__What you are asked to do__. From the listing below, pull out all lines with "agent" in them.

__Dataset records__.
-- Opening Marker --

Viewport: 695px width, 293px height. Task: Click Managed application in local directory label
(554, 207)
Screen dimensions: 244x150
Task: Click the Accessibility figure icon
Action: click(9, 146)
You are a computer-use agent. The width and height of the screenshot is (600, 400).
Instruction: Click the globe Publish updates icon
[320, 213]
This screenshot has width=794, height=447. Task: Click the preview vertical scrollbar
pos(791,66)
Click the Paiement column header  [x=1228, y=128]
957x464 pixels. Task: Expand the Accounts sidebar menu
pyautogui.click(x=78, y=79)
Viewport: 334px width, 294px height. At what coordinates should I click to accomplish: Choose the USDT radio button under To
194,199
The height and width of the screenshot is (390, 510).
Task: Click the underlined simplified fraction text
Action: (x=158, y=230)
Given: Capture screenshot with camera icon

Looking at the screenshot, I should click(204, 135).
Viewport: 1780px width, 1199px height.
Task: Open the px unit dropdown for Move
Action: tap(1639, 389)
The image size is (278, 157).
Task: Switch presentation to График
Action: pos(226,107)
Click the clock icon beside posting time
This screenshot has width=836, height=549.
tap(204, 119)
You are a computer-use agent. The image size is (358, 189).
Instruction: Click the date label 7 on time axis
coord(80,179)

-- Closing Marker --

__Reply to the task__.
You are a computer-use agent. The width and height of the screenshot is (600, 400).
You are a computer-use agent. The image size is (358, 189).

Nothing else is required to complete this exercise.